### Brano di testo
########################################

Nel far questo è stato però non paradossalmente favorito da un sistema mediatico decerebrato e ossessionato esclusivamente dall’audience (l’equivalente del profitto, in questo ambito). E che dunque ci somministra – è il caso di dirlo – decine di ore al giorno su statistiche, varianti, vaccini e campagne vaccinali, no vax e no green pass (come “colpevoli” predestinati), virologi ed epidemiologi spesso non in grado di esprimersi in tv in modo differente da come farebbero in un convegno (luogo in cui la “problematicità” di ogni scoperta è altamente apprezzabile, visto che si parla tra pari livelli di conoscenza). Eccetera.

Un’informazione intossicata dalla ricerca dell’audience ha una caratteristica fondamentale: non può e non vuole “arrivare alla verità”.

########################################

### Estratto dei dati
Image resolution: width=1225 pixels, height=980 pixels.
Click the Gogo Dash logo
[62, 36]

########################################

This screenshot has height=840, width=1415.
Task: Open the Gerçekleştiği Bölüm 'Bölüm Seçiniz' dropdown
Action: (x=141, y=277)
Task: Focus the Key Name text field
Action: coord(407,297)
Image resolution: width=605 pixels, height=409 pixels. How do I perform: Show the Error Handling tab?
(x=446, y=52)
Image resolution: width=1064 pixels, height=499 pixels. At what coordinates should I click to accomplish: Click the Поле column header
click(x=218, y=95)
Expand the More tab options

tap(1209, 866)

########################################

### Compiti richiesti
1. Riscrivi senza modifiche la parte del brano sul sistema mediatico che comincia con "Nel far questo" e prosegue fino a "di conoscenza). Eccetera.".
2. Scrivi il seguito del brano sul sistema mediatico e l'audience, partendo subito dopo l'ultima frase riportata.

### Risposte ai compiti
1.
Nel far questo è stato però non paradossalmente favorito da un sistema mediatico decerebrato e ossessionato esclusivamente dall’audience (l’equivalente del profitto, in questo ambito). E che dunque ci somministra – è il caso di dirlo – decine di ore al giorno su statistiche, varianti, vaccini e campagne vaccinali, no vax e no green pass (come “colpevoli” predestinati), virologi ed epidemiologi spesso non in grado di esprimersi in tv in modo differente da come farebbero in un convegno (luogo in cui la “problematicità” di ogni scoperta è altamente apprezzabile, visto che si parla tra pari livelli di conoscenza). Eccetera.

2.
Per un motivo banale: scoprire la verità è un atto definitivo, che chiude una discussione e apre ad altre ricerche, a problemi nuovi.

Ma se si stanno facendo i soldi – per l’editore – pestando sempre sullo stesso tema, allora “la parola definitiva” non deve arrivare mai.

Un esempio storico è quello della “dietrologia sul caso Moro”, sui cui si sono s-formati centinaia di gazzettieri italici. Il “mistero”, in quel caso, era la molla del business e dunque doveva restare in piedi a tutti i costi.

Con l’epidemia da Covid il problema è stato impostato in modo simile. “Tira”, e dunque si deve dare spazio più o meno a tutti, perché meno si arriva a una conclusione certa, più si continua a far girare la macchina, i soldi arrivano, l’editore è contento e “noi” (i giornalisti mainstream, non certo noialtri che lavoriamo volontariamente) siamo sull’onda.

La “libertà di stampa” è un concetto da sbandierare, nelle redazioni “professionali”, ma non da praticare. Avete mai letto su La Stampa una recensione critica nei confronti di un’auto Fiat o – sacrilegio! – contro la famiglia Agnelli? Idem in Rai o a Mediaset verso “l’editore di riferimento”, ovvio.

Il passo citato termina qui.